Freedom to Flow: Montana's Prickly Pear Creek sees new life after Industrial Past

Excerpt from Mountain Outlaw Magazine, June 2017. Read the full story here.

PRICKLY PEAR CREEK flows out of Montana’s Elkhorn Mountains and winds through the scenic countryside of the Helena Valley. Although the creek primarily passes through bucolic pastures and grasslands, a portion of the waterway washes through rehabilitated habitat at the former American Smelting and Refining Company (ASARCO) facility in East Helena.

[…]

ASARCO declared bankruptcy in 2005 and the resulting court settlement placed the nonprofit Montana Environmental Trust Group in charge of evaluating the site’s environmental impact and cleaning up the property. This multi-year project includes the rehabilitation of a 1.25-mile stretch of Prickly Pear Creek.

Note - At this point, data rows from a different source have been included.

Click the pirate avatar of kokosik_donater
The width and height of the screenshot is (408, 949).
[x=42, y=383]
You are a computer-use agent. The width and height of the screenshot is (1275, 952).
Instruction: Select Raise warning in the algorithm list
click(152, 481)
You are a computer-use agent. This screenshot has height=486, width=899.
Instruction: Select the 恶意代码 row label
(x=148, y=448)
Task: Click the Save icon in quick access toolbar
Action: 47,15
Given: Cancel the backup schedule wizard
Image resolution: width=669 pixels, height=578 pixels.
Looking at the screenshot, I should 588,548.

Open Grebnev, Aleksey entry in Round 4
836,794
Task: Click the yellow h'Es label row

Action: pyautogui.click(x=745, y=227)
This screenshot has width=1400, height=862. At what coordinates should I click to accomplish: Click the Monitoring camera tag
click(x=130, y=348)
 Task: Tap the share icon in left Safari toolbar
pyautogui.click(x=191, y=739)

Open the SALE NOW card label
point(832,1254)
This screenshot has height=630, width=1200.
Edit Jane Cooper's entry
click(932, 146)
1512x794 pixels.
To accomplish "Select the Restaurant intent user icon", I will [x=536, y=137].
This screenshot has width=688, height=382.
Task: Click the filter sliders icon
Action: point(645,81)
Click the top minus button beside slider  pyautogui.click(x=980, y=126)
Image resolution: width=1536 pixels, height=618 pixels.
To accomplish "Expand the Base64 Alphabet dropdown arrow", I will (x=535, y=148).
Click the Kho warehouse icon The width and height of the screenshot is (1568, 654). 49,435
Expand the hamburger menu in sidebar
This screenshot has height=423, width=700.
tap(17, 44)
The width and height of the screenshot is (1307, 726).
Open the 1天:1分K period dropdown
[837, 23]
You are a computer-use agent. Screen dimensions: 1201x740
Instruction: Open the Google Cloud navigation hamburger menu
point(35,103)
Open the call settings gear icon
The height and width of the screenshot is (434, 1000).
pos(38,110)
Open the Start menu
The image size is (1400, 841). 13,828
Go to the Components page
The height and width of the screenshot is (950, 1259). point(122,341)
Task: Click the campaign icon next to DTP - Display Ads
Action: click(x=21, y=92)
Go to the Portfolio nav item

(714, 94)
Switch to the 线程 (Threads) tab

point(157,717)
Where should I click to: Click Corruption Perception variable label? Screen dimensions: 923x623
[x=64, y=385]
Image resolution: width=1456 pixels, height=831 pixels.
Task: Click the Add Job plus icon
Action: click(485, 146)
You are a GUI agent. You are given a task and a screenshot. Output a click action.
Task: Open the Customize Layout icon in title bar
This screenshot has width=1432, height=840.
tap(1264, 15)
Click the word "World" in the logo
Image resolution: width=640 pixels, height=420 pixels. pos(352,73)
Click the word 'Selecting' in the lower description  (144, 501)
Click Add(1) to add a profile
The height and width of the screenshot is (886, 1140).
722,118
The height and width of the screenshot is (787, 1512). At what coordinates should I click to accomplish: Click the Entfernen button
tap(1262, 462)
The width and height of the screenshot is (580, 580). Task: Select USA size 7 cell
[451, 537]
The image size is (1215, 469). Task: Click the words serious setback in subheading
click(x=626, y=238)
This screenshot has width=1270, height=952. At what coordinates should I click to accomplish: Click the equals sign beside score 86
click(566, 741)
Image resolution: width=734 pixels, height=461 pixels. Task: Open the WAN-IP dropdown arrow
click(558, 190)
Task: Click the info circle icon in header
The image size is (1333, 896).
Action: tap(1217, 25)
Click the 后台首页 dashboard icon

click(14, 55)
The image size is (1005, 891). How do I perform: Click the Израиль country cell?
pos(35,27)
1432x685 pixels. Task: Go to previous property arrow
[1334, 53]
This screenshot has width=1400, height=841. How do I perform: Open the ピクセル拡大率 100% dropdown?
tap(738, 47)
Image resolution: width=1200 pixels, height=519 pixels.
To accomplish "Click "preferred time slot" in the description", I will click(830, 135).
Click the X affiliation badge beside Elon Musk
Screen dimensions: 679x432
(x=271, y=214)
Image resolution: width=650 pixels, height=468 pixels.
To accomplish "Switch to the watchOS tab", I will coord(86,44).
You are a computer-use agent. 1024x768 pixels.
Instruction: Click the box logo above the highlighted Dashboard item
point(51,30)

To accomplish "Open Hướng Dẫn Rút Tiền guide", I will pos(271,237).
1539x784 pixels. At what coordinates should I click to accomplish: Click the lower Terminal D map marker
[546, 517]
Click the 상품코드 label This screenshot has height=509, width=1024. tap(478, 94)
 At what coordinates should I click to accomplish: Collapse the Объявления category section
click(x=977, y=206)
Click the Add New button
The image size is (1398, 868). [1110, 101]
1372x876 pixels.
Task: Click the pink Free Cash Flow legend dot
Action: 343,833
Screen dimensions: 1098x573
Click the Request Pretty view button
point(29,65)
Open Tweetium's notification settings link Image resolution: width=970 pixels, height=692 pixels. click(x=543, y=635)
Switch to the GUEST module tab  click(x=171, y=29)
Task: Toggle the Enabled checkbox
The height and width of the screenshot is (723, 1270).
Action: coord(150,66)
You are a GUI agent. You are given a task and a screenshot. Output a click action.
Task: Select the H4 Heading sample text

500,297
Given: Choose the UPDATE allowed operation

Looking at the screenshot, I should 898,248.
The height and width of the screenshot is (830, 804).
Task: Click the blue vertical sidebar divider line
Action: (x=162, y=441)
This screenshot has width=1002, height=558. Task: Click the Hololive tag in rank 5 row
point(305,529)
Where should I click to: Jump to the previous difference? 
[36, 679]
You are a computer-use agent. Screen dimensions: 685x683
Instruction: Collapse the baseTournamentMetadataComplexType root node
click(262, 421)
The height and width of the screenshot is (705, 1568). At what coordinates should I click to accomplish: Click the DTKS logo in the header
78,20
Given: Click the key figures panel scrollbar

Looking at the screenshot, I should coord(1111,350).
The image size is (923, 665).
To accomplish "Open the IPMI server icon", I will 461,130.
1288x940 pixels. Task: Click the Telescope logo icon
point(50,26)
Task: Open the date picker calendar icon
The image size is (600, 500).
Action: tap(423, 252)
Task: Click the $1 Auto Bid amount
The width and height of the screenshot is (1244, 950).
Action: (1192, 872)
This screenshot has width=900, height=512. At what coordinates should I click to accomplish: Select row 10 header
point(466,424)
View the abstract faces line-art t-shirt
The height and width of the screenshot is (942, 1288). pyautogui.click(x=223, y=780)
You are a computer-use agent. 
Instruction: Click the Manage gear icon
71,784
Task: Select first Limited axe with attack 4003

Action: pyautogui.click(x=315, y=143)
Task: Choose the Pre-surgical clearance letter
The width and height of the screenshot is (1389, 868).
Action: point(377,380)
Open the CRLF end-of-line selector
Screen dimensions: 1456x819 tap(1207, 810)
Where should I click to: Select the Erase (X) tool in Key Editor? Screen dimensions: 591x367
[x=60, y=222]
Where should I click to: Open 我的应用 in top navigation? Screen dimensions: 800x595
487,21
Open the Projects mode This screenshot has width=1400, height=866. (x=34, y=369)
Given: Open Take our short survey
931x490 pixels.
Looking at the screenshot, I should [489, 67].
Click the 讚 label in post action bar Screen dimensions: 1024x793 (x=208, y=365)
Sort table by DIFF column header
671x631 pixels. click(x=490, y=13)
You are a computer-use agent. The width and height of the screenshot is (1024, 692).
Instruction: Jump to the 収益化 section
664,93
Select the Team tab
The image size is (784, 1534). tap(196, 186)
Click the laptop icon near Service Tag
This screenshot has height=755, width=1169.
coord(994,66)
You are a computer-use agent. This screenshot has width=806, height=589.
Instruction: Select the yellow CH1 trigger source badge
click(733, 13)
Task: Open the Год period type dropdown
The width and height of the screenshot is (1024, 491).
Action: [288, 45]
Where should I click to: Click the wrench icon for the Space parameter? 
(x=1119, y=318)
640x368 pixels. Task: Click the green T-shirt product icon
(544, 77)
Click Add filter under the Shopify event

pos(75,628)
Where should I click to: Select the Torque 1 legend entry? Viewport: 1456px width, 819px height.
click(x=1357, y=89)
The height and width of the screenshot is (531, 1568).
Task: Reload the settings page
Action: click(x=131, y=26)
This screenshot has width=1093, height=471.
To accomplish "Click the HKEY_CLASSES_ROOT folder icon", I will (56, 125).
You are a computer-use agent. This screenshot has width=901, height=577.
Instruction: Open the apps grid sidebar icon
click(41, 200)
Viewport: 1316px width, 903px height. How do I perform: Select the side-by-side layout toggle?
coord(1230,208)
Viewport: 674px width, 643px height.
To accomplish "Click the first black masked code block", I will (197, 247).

“When we started, Prickly Pear Creek was just this long channel that had been moved and relocated by ASARCO going back to the 1800s,” said Cindy Brooks, METG director. “The condition that it was in when we started was very unnatural.”

The Prickly Pear Creek rehabilitation project began in 2009 as part of the demolition and restoration of the former ASARCO facility. METG created a diversion bypass to redirect the creek away from contaminated areas on the south end of the smelter site, and the remaining slag pile next to the northern stretch of the creek.